The album has listed release date of June 2020, but it looks like it might be available already? Head over to Gary’s site to check it out.
Ronnie Cuber – Four, Straight Street
Finding information on Ronnie can be hard these days. He doesn’t have a working website, and the record company (SteepleChase) that he has put some recordings out on doesn’t either. He’s also approaching 80 (78 as of now) and hasn’t been seen out performing as much, certainly not in the US. But he does seem to have produced a few recordings recently. The two most recent are “Four” and “Straight Street“, I believe from 2019. Fans of Ronnie will enjoy these as its still a powerful baritonist with a big sound and lots of edge.
However, I have to say this is not peak Ronnie Cuber. I don’t say this to be harsh, the man has played more baritone than pretty much anyone else alive. But I do want to warn fans to perhaps temper their expectations, and know that there are other recordings of Ronnie that better capture his incredible playing. Having grown up listening to him constantly, and even taken some (very strange) lessons with him, I’m glad we have more recordings of him even if they aren’t going to go down in history as his best.
I normally restrict my rants to the baritone saxophone and post them on this site. But over the last few years I’ve been tackling the bass saxophone. Its been quite challenging. I’ve also learned a lot about it. Most baritonists seem to appreciate a good low end, so I thought I’d share an article I recently wrote. It was published in the WAVE (We Are Vandoren E-Newsletter) today.
It covers a bit of the history of the bass saxophone, both the players as well as the instrument itself. There are also a number of video examples and it covers a lot of the modern practitioners of the horn. So if you have any interest in learning a little about the bass saxophone, head on over and give it a read.
After much skull sweat, and deliberating I would like to unveil two new articles.
The first is a list of 5 Essential Baritone Saxophone Albums. This list is intended to be a sort of primer for those looking to dip their toes into the deep pool that is the history of the baritone saxophone. I’ve done my best to distill 5 albums that are probably the most influential for the baritone saxophone in jazz. Not necessarily the absolute pinnacle of artistry, but good starting places for future fans of the big horn.

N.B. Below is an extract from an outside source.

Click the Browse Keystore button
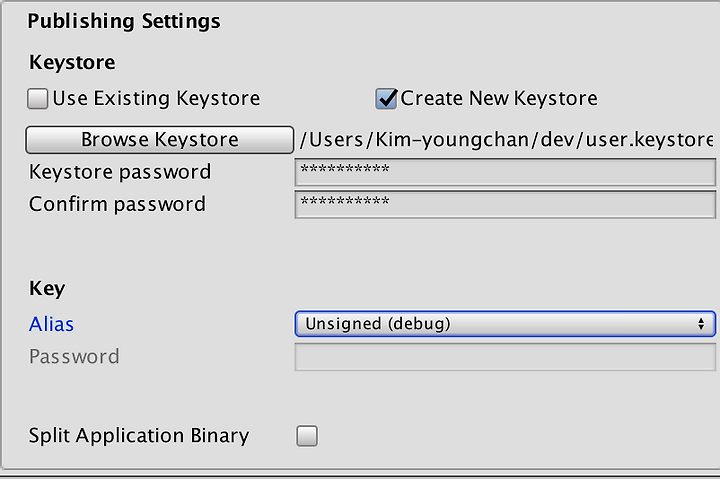This screenshot has width=720, height=479. (159, 140)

The second article is one that veterans of this website will find more interesting. Its a ‘Deeper’ Dive into the baritone saxophone. These are albums and/or players you may not have heard of but may find very exciting. The list goes from slightly past the main stream to extreme niche, so there should be something new there for just about everyone. Since this type of list in inherently far more subjective I reached out to some very prominent baritone saxophonist of today to get their input as well. So you can see what each had to add.
Whether you’ve come to this site for an initial foray into the baritone saxophone or are looking to delve quite deep, I hope there’s something here new and exciting for you.

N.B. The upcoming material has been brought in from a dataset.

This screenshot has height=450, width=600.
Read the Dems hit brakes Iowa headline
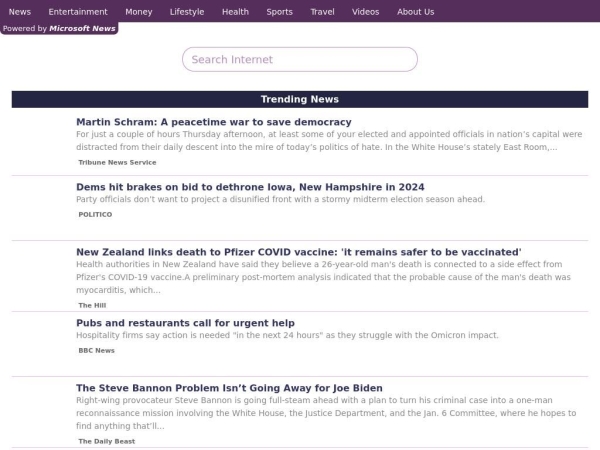coord(250,187)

Thanks to Benjamin Trimboli we have our first solo transcription of a Paul Nedzela solo. Paul is the baritone saxophonist with the Lincoln Center Jazz Orchestra, and recently released his debut album. The solo is on “Strange Bedfellows“, one of Paul’s tunes that uses the chord changes from the popular Benny Golson song, “Stablemates“. This transcription is from that album, so head on over to the transcriptions page and check it out!
The story of how Serge Chaloff left Woody Herman’s band is an oft told colloquial story in jazz history. The story is often given as a humorous example of how to stay employed, although perhaps not for long. What is often less told is the story of how Woody did finally fire Serge. I have heard the story, both parts, from many reputable sources so I’m fairly comfortable posting the story without too much worry that it was false. There is a written, published account of the story that seems to have more details than most tellings so I wanted to reproduce it here.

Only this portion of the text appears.